Enfin, ce que l'on appelle « bêtise » recouvre des choses sans rapport entre elles. Un chiot qui mordille les mains, un jeune chien qui vide la poubelle, un adolescent qui ne revient plus au rappel : trois comportements, trois causes, trois calendriers.

Le jeune chiot découvre le monde avec la gueule

Chez le tout jeune chien, la gueule est l'outil principal d'exploration. Il attrape, mâchouille, teste la texture des choses, exactement comme un enfant qui porte tout à la bouche. Ce n'est pas un défaut de caractère et cela ne se corrige pas : cela s'oriente, en veillant à ce qu'il ait toujours quelque chose d'autorisé et d'agréable à mâcher sous la dent.

La poussée dentaire accentue ce besoin pendant plusieurs mois. Les gencives sont sensibles, mâcher soulage. C'est aussi la période où l'on commence à apprendre la propreté, où les accidents sont normaux et où la régularité des sorties fait tout le travail.

À ce stade, la meilleure éducation est souvent l'aménagement : ranger ce qui compte, fermer les pièces à risque, ne pas laisser traîner ce qu'il ne doit pas prendre. On ne gagne rien à laisser un chiot échouer pour pouvoir le corriger.

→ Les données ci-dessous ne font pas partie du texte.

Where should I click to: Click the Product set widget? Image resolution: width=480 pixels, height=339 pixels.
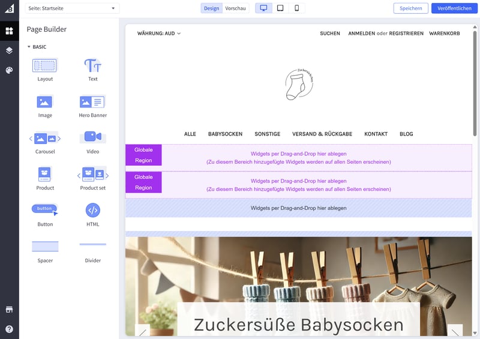93,175
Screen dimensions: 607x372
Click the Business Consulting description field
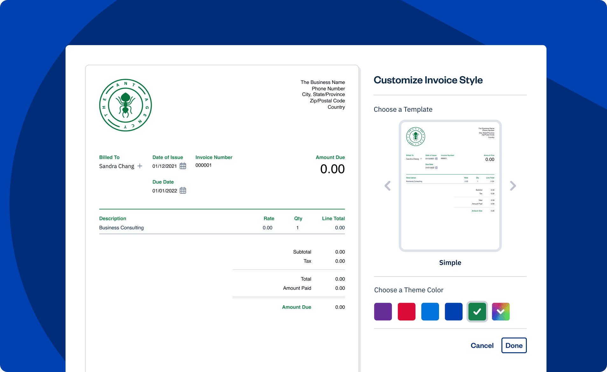[122, 228]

L'adolescence : le moment où beaucoup baissent les bras

C'est la phase dont on parle le moins et qui décourage le plus. Un chien qui savait tout se met à ne plus rien savoir. Il saute sur les gens alors que c'était réglé, il tire en laisse comme au premier jour, il entend son nom et regarde ailleurs. Beaucoup de propriétaires concluent à ce moment-là que leur travail n'a servi à rien, ou que leur chien « le fait exprès ».

Ni l'un ni l'autre. Le monde extérieur devient simplement beaucoup plus intéressant, l'organisme change, et les acquis récents deviennent moins accessibles dans les moments d'excitation. Ils ne sont pas effacés.

Ce qu'il faut faire pendant cette période tient en trois lignes : maintenir exactement les mêmes règles qu'avant, sans les durcir ni les relâcher ; revenir temporairement à un niveau de difficulté plus facile, avec une longe dehors et des exercices dans des lieux calmes ; et récompenser généreusement, parce que la concurrence est rude. C'est un passage, pas un point d'arrivée.

Phase Ce que l'on observe souvent Ce qui aide
Jeune chiot Exploration par la gueule, accidents de propreté, sommeil très fragmenté Aménager l'environnement, objets à mâcher, sorties régulières, beaucoup de repos
Poussée dentaire Besoin de mâcher accru, gencives douloureuses Jouets adaptés, rotation des objets, jamais de punition d'un besoin physiologique
Adolescence Rappel qui se délite, distraction dehors, retour de comportements réglés Longe, exercices plus faciles, règles inchangées, patience
Maturation Périodes de calme de plus en plus longues, récupération des acquis Continuité, activité adaptée, entretien des apprentissages

La maturation : lente, et différente pour chacun

Après l'adolescence, le calme s'installe rarement du jour au lendemain. On observe plutôt des plages de tranquillité qui s'allongent : le chien dort davantage, s'installe seul, se remet plus vite d'une excitation. Les grands chiens mettent souvent plus longtemps à passer ce cap.

Un point que l'on oublie : un chien adulte reste capable de faire des « bêtises » s'il manque d'activité, s'il vit un changement, ou s'il souffre. L'âge n'immunise personne.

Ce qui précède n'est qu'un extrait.